Moschidis has recently proved AdS instability for a different kind of matter perturbation — a so-called massless scalar field — presenting this not-yet-published work in several academic talks. “Because the waves generated by a scalar field are a proxy for gravitational waves,” Dafermos said, this brings Moschidis one step closer to the ultimate goal — proving AdS instability in a true vacuum, where the space-time is perturbed strictly by gravity without the introduction of any matter.

The Turbulent Future of AdS Space

The instability of AdS space-time has major implications for how we understand our own universe. First, since AdS space-time is unstable, it’s “something you will not see in nature,” Moschidis said.

But “even though AdS is not real,” he said, “it can still lead us to the discovery and study of real phenomena.”

For example, turbulence arises when energy gets concentrated from large scales to small scales — something that Moschidis showed can occur when AdS space-time is perturbed. But turbulence is a widespread (and poorly understood) phenomenon that appears in all kinds of fluid systems. AdS space-time — at least to someone with Moschidis’ skills and inclinations — is a “clean” and relatively simple system to work with, which is why he considers it “a good theoretical test bed” for studying turbulence. In the AdS setting, turbulence is caused by gravity, but Moschidis believes that the mathematical tools he is developing could aid the analysis of the turbulence that crops up in fluid mechanics as well.

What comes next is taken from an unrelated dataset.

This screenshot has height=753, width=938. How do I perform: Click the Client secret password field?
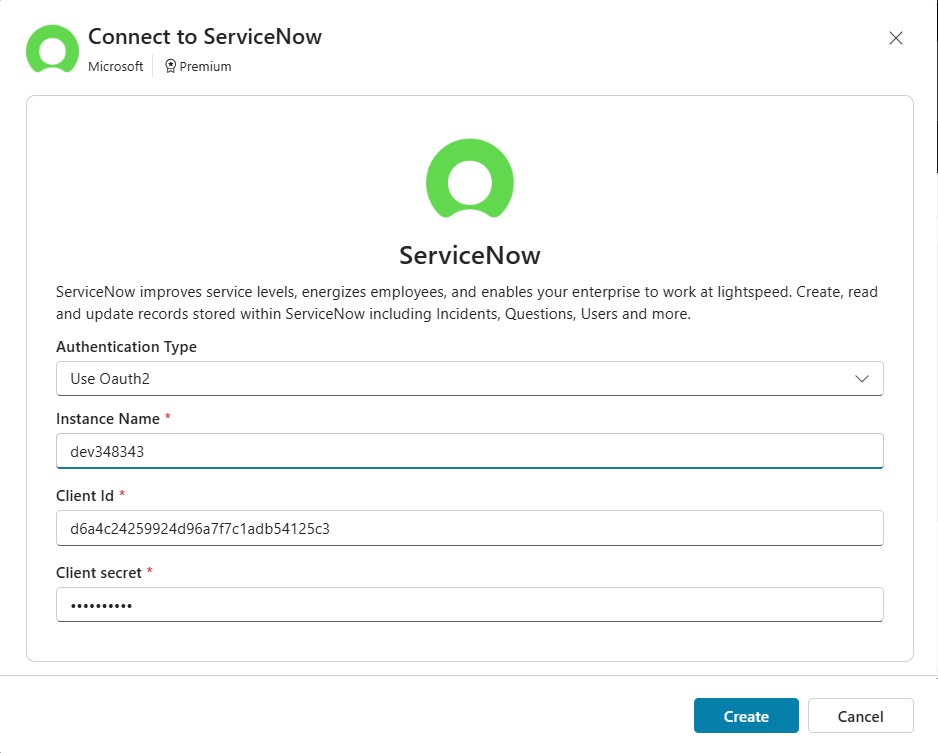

AdS also features prominently in the so-called AdS/CFT correspondence — a key clue for how to unite quantum mechanics with gravity in an all-encompassing theory of quantum gravity. The correspondence states that a gravitational system in AdS space can be equivalent to a nongravitational quantum system in one fewer dimension. “We can take a quantum mechanical system that does not contain gravity and describe it instead by a theory of gravity — not a theory of gravity in our universe but a theory of gravity in an AdS universe,” said Maldacena, who uncovered the correspondence in 1997. He further noted that the instability of AdS — as recently proved by Moschidis — does not affect the validity of the correspondence.

Moschidis’ work, when combined with the AdS/CFT correspondence, could also help illuminate the more familiar domain of interacting particles. For example, Moschidis used small perturbations of AdS space-time to create black holes. This process correlates, via the correspondence, to the process of thermalization whereby quantum systems achieve equilibrium — an almost ubiquitous real-world phenomenon.

“Proving that AdS is unstable,” Moschidis concluded, “doesn’t mean it is uninteresting.”

This article was reprinted in Spanish at Investigacionyciencia.es.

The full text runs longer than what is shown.